*DOKUMENTABSCHNITT*.
—————
Ein Heiliger der kommunistischen Revolution
(Osteuropa 8-10/2016, S. 393)
Volltext
Platonov hat die Revolution beim Wort genommen. Wenn sie wirklich eine Revolution sein soll, so muss sie alle Existenz erneuern, erfüllen, besser machen. Die Revolution kann sich nicht darauf beschränken, die Machtverhältnisse einer Gesellschaft zu ändern: die Armen reich und die Reichen arm zu machen. Die Revolution muss auch etwas mit Vögeln, Bäumen und dem Wetter zu tun haben – aus der Revolution muss die Welt neu geboren werden.
Von Platonov habe ich gelernt, dass es falsch war, den Menschen aus der ihn umgebenden Welt herauszureißen. Denken und Körper sind unzertrennlich. So funktionieren auch Platonovs Helden nur im Zusammenspiel mit den meteorologischen Phänomenen, mit der Geschichte, mit den Naturprozessen – und mit den Maschinen. Ja, auch die Maschinen beschenkt er mit einer Seele. Er macht sie verständig.
Platonov hat bewiesen, dass Literatur – und vielleicht nur sie – die elementare Existenz, das „nackte Dasein“ artikulieren und wahrnehmbar machen kann. Manche seiner Protagonisten handeln unüberlegt, spontan, sie reflektieren nicht, sondern spüren ihr Dasein ganz unmittelbar. Hin und wieder, scheint mir, habe ich mich als Schriftsteller davon beeinflussen lassen.
Am liebsten möchte ich Platonov mit Franz von Assisi vergleichen, der das Christentum beim Wort genommen hat. Mond und Wind rief er als seine Schwestern an, Sonne und Feuer als seine Brüder. In meinem jüngsten Roman Der Trost des Nachthimmels tritt eine Figur auf, ein tapferer Mensch namens Salm, ein ehemaliger Soldat, der sein altes Leben verlässt und glücklich ist, dass der Wind und die Sonne seine Existenz bezeugen. Er hat alles aufgegeben, um fortwährend seinem „nackten Dasein“ nah zu sein. Ja, dieser Salm, so scheint mir, ist auch von den Helden Platonovs inspiriert, dem Heiligen der kommunistischen Revolution.
—————
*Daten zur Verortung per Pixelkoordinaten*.
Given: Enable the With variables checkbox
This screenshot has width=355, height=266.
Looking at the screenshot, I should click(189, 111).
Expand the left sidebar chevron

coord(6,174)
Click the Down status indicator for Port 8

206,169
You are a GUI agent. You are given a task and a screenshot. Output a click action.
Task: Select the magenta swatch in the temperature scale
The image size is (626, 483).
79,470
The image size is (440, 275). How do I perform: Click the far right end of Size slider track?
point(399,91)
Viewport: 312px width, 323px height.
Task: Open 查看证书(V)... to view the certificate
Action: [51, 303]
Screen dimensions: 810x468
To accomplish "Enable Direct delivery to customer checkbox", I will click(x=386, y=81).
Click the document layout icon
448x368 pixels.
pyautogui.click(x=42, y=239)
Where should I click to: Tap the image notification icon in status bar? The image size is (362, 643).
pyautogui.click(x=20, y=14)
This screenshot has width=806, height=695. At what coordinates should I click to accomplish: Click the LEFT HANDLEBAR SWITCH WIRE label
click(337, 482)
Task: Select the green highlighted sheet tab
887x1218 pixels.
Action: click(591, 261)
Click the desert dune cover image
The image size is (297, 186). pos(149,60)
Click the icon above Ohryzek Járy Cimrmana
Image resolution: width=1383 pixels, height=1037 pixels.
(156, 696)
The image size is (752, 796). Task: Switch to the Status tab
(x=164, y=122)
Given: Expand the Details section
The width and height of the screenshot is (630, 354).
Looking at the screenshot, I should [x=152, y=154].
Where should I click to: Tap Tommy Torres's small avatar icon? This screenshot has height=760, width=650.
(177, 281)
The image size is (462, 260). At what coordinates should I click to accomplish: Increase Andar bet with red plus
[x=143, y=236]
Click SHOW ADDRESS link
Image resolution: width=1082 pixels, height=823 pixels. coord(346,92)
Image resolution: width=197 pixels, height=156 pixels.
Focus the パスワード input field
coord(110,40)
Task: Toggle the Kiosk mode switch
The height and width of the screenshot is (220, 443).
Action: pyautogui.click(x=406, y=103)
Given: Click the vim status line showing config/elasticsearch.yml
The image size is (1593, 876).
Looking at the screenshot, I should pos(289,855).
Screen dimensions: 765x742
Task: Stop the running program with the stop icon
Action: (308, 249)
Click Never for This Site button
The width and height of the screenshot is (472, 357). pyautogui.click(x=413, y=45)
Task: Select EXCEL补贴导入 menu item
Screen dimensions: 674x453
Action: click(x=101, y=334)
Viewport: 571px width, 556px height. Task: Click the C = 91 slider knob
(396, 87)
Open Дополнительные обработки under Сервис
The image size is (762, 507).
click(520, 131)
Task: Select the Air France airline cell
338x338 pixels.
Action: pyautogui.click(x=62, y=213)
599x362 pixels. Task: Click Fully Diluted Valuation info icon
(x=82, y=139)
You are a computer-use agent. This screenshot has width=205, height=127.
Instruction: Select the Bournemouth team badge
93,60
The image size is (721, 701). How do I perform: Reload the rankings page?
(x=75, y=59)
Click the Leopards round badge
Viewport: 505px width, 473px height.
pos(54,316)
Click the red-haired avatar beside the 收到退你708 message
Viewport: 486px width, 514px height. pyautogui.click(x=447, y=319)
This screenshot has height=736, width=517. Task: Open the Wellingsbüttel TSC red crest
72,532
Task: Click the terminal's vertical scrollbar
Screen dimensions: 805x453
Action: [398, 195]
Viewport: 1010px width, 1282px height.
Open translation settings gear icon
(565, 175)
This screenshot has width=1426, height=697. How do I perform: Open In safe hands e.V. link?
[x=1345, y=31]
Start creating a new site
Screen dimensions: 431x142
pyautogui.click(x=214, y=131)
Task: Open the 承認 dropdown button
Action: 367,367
—————
*GELESENES ANWENDEN*.
**1.** Gib den Teil des Textes über Platonov wörtlich wieder, beginnend mit „Von Platonov habe“ und weiter bis einschließlich „macht sie verständig.“.
**2.** Wen rief Franz von Assisi laut dem Text über Platonov als seine Brüder an?
Die Datensätze sind eigenständiges Material und gehören nicht zum Text über Platonov.

*ANTWORTEN NACH NUMMER*.
**1.**
Von Platonov habe ich gelernt, dass es falsch war, den Menschen aus der ihn umgebenden Welt herauszureißen. Denken und Körper sind unzertrennlich. So funktionieren auch Platonovs Helden nur im Zusammenspiel mit den meteorologischen Phänomenen, mit der Geschichte, mit den Naturprozessen – und mit den Maschinen. Ja, auch die Maschinen beschenkt er mit einer Seele. Er macht sie verständig.

**2.** Sonne und Feuer.